◆ WHAT IS NEEDED: Lines containing the string "avatar": how many are there below? Answer with the number only.

◆ MATERIAL SHOWN:
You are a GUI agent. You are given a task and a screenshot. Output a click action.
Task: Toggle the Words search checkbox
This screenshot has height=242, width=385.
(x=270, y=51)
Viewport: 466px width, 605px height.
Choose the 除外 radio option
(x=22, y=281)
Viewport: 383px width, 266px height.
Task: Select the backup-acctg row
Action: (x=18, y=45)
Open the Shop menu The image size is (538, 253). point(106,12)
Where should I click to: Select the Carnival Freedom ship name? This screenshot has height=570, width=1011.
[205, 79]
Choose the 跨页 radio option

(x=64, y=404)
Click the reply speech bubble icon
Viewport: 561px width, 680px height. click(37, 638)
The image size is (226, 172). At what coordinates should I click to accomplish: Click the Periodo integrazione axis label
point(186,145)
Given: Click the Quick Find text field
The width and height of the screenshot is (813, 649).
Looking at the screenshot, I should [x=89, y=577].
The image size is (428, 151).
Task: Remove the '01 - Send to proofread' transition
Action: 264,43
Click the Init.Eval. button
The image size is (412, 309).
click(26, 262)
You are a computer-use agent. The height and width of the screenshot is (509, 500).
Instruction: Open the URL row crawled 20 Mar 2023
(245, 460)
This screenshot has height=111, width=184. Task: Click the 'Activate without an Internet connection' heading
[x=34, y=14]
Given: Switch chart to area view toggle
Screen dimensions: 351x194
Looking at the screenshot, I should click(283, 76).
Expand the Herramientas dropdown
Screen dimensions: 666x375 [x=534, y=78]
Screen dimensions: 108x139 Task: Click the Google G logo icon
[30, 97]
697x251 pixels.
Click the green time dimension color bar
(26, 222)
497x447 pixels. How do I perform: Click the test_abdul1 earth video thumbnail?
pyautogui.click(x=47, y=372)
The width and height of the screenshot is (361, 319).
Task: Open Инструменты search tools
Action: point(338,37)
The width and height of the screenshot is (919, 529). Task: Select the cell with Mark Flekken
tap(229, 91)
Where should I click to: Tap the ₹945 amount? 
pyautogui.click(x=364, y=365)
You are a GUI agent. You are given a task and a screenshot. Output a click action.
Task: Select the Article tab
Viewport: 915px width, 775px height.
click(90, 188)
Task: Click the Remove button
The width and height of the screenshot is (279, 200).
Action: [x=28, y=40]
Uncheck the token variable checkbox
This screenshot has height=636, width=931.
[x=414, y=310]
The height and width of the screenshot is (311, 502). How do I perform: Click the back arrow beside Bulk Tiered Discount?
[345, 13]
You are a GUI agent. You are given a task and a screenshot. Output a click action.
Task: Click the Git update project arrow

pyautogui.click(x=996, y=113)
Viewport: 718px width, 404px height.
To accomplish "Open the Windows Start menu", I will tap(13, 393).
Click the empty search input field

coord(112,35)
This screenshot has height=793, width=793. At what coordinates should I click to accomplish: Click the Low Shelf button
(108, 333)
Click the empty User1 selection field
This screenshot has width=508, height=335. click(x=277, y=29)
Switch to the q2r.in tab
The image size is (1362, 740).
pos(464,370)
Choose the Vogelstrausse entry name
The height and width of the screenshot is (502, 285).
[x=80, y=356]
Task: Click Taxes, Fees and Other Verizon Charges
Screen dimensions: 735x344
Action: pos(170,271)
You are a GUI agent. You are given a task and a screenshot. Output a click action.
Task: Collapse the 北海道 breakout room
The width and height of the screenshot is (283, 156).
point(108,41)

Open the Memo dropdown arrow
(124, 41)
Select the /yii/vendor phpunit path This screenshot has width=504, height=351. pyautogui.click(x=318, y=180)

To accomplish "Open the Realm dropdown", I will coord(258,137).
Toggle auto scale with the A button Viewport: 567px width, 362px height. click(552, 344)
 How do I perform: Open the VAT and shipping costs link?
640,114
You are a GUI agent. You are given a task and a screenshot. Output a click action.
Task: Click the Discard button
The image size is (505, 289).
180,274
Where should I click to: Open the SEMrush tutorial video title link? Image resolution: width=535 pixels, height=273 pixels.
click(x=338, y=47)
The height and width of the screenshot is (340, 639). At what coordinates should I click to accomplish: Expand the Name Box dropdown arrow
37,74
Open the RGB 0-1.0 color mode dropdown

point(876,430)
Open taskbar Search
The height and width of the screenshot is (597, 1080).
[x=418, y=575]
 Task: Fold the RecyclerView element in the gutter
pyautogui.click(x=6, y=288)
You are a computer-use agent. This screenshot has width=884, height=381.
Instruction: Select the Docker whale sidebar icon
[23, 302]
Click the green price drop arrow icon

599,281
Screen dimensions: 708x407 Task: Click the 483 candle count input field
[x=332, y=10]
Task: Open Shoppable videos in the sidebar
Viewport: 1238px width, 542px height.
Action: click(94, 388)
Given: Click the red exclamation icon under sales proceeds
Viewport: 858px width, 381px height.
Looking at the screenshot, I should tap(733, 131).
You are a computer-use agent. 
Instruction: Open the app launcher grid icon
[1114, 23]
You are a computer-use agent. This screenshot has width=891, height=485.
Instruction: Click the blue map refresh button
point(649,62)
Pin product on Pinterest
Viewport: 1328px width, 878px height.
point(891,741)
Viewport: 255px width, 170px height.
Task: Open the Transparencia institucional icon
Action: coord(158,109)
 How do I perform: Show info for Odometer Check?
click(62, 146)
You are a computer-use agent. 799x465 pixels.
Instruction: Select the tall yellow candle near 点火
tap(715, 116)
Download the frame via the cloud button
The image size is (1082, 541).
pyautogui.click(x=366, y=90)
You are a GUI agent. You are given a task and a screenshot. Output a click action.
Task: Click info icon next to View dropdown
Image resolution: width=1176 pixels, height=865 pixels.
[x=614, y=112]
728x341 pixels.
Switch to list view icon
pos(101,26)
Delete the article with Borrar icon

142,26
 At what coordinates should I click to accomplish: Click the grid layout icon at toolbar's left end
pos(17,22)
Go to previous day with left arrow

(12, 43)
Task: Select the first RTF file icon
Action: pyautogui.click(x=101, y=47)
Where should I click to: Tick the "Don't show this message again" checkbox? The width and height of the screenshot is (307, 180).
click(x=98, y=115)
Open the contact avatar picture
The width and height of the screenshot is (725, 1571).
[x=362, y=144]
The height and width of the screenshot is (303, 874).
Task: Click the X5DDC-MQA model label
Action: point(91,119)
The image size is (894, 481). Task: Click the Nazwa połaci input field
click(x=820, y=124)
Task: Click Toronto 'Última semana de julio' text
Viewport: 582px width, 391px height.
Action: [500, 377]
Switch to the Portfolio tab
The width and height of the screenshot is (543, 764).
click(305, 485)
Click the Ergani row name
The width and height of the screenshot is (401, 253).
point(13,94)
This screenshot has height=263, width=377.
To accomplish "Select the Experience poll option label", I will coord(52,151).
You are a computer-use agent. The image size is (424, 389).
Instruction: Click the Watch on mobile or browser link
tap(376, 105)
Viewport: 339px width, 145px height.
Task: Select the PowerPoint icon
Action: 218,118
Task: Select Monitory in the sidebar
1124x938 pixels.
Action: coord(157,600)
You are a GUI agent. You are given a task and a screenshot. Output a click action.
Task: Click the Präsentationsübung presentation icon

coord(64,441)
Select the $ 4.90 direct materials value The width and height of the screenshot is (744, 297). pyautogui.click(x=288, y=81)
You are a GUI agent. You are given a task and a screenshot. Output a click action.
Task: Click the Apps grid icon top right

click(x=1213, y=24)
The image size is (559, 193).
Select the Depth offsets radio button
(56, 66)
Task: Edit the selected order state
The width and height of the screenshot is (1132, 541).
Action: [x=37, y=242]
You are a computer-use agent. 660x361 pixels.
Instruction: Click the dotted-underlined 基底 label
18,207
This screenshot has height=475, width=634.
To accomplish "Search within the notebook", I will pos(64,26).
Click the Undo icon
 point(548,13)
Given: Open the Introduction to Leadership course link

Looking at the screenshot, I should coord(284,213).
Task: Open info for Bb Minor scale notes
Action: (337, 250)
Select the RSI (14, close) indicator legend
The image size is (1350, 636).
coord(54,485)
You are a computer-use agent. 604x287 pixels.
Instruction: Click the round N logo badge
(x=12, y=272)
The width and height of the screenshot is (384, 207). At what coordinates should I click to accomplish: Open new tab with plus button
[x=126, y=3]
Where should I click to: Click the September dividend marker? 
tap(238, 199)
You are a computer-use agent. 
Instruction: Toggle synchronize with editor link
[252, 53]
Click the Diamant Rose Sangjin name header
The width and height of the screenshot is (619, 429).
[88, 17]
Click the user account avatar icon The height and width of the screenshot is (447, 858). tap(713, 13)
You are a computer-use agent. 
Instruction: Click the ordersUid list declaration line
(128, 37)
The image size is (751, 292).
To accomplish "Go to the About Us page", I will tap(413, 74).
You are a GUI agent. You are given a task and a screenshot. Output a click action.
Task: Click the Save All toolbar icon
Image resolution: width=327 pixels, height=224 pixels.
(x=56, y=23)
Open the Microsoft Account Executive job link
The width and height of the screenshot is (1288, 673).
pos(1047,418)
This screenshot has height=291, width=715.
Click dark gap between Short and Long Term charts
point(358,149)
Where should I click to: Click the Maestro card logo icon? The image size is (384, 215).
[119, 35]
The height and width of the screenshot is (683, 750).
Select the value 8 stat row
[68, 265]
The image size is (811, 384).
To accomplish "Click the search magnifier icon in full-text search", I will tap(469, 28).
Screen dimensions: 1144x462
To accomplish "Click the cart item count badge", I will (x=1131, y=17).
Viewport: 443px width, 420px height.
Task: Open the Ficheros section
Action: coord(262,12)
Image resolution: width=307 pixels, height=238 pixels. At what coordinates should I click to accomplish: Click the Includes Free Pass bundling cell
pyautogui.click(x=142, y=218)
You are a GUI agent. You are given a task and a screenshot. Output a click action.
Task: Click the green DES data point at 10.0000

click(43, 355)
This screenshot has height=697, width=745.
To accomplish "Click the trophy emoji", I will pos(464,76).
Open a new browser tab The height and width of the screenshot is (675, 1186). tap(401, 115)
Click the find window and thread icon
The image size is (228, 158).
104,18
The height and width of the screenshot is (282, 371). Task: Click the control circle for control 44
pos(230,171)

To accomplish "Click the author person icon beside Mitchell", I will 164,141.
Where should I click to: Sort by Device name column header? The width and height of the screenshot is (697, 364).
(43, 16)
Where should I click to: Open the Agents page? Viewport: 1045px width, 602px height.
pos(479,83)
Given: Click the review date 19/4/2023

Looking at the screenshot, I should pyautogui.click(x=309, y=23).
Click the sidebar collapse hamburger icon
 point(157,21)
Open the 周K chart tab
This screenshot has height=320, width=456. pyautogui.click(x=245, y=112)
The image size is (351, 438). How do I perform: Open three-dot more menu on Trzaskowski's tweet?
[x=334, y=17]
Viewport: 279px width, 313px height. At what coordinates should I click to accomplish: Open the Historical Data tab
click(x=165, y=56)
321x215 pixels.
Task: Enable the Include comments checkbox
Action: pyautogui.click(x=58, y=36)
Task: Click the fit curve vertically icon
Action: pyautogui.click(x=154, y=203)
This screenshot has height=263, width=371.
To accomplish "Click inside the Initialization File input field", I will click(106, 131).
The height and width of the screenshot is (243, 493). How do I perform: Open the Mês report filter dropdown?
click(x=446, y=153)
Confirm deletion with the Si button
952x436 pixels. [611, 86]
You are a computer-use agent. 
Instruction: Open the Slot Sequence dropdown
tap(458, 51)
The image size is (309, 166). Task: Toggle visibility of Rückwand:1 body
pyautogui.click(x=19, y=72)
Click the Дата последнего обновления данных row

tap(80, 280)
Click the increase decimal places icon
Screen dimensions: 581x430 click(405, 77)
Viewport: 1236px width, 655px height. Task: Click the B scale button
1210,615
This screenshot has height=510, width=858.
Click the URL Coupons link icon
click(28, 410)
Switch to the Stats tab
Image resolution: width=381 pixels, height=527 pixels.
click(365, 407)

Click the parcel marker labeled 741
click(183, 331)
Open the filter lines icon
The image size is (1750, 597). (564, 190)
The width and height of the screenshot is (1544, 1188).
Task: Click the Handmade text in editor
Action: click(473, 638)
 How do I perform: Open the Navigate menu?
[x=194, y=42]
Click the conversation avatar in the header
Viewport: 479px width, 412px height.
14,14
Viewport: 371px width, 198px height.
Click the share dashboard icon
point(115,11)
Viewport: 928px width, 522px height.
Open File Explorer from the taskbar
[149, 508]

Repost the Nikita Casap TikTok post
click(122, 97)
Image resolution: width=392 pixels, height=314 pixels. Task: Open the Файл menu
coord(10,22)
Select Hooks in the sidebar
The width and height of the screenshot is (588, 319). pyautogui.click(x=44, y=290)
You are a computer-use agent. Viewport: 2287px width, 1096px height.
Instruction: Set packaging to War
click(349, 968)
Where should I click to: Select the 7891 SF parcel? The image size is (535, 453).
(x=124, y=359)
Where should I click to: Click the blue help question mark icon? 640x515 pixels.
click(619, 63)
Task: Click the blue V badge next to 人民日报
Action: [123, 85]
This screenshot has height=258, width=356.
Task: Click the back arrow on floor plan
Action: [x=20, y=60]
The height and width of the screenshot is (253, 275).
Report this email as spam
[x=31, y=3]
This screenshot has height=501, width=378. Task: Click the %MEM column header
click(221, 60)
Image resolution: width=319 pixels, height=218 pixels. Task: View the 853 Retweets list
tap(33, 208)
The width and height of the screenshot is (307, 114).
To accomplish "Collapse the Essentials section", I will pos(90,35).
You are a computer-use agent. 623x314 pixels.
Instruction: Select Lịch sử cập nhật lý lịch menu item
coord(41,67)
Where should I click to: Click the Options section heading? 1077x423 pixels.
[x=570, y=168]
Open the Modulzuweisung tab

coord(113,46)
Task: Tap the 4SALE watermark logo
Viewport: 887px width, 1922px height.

◆ RESULT OF THIS TASK: 3